铁供应不足、铁需求及铁丢失增加是造成缺铁性贫血的主要原因10 。《铁缺乏症和缺铁性贫血诊治和预防多学科专家共识》指出2 , 补铁的最终目标是纠正贫血 , 主要方式为口服或静脉补铁 。然而 , 口服铁剂虽然方便 , 但并非“总是”有效 。
01
口服铁剂可显著增加胃肠道不良反应
TolkienZ等的Meta分析显示11:口服铁剂可显著增加胃肠道不良反应 。大部分传统口服补铁剂会造成上消化道糜烂性黏膜损伤及恶心、呕吐、上腹不适、腹泻、便秘等不良反应 , 且吸收率低(10~20%) 。这些对胃肠的刺激所产生的副作用 , 使得患者耐受性不好 , 影响疗效12-14 。

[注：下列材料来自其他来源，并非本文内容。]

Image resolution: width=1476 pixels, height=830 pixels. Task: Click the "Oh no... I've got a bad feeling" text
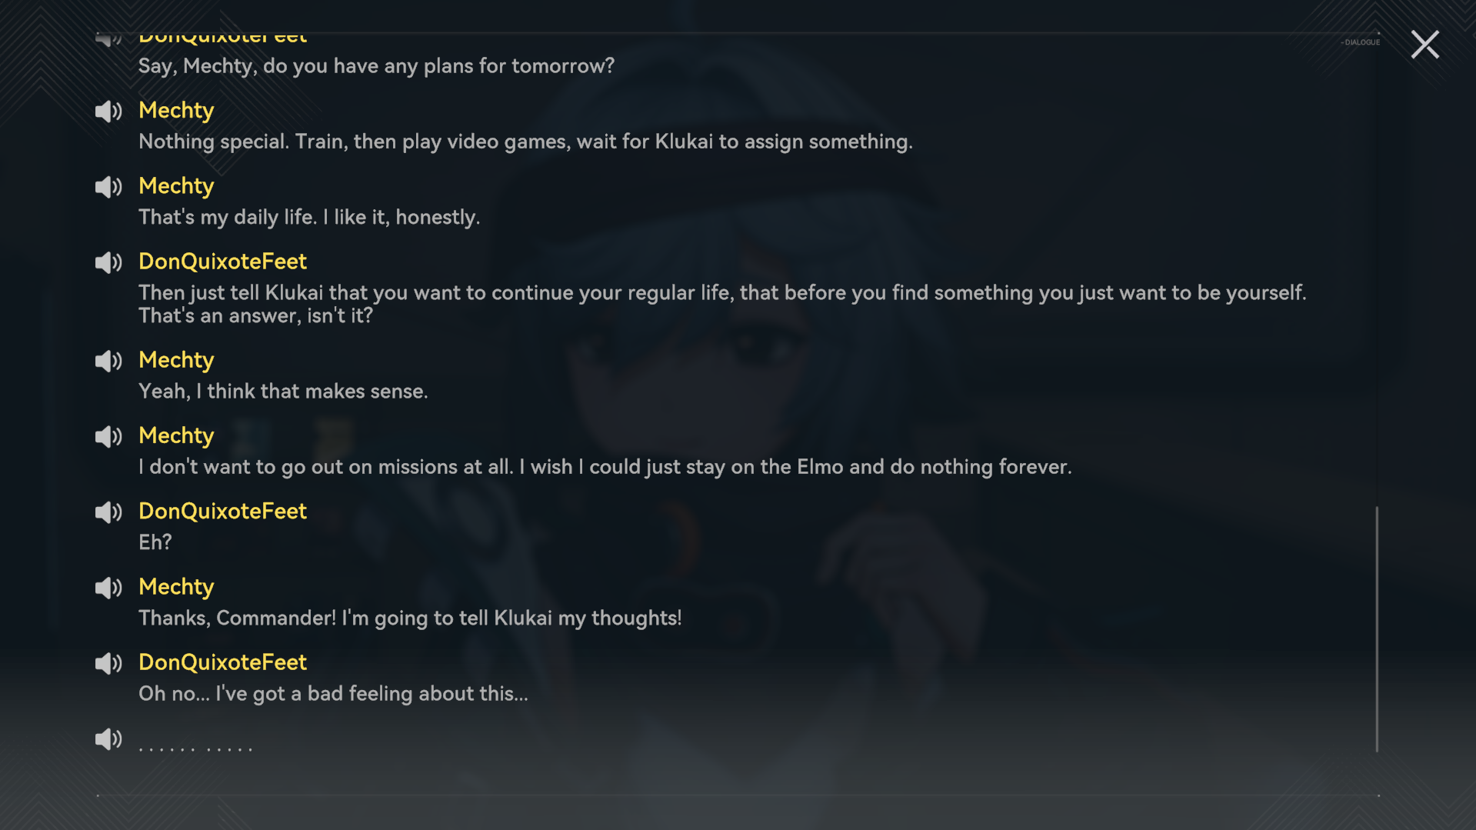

一项纳入96例IDA女性患者的研究显示15 , 在进行口服铁剂治疗中 , 有36例发生胃肠道副作用 , 12例发生副作用但可继续用药 , 另外24例却因不耐受这些胃肠道副作用而停药 , 占比为66% 。可见 , 一半以上口服铁剂发生胃肠道副作用的患者 , 放弃了治疗 。
02
炎症状态影响口服铁剂的吸收
炎症状态、炎症因子IL-6等刺激肝细胞造成铁调素上调 , 上调的铁调素与膜铁转运蛋白结合 , 一方面阻断肠道对铁的吸收 , 一方面阻断储存铁的巨噬细胞对铁的释放 , 造成血浆中的铁缺乏 。因此炎症状态下 , 口服铁的作用被炎症阻断 , 而静脉铁只有在急性炎症和败血症状态下才会儿被阻断 , 不受炎症状态的影响 , 因此炎症状态下口服铁剂疗效差或没有反应16 。
研究表明当炎症状态下 , 铁调素升高口服铁剂的应答下降 , 当高于20ng/ml时 , 口服铁剂的应答显著下降17 。一项研究纳入225例患有慢性心脏病贫血患者(慢性炎症状态) , 口服补充铁剂150mg , 一天2次 , 16周 。观察贫血症状相关指标 , 结果发现 , 患者的最大摄氧量、6分钟行走距离、通气效果等指标治疗前后无明显改善18 。而炎症状态下 , 静脉铁剂的应答良好19 。
总之 , 对于缺铁性贫血患者 , 口服铁剂仍存在无法满足的临床需求 。
03
静脉铁剂较口服铁剂更有临床应用优势
与口服铁剂相比 , 静脉铁剂可快速补充足够的铁 , 不受肠道影响 , 铁蛋白水平短时间内增加且达到较高水平 , 长期治疗可减少缺铁性贫血复发2 。静脉铁剂还可有效增加Hb水平 , 减少输血需求 , 改善生活质量3、21 。静脉铁剂还可促进红细胞生成 , 降低ESAs需求量22 。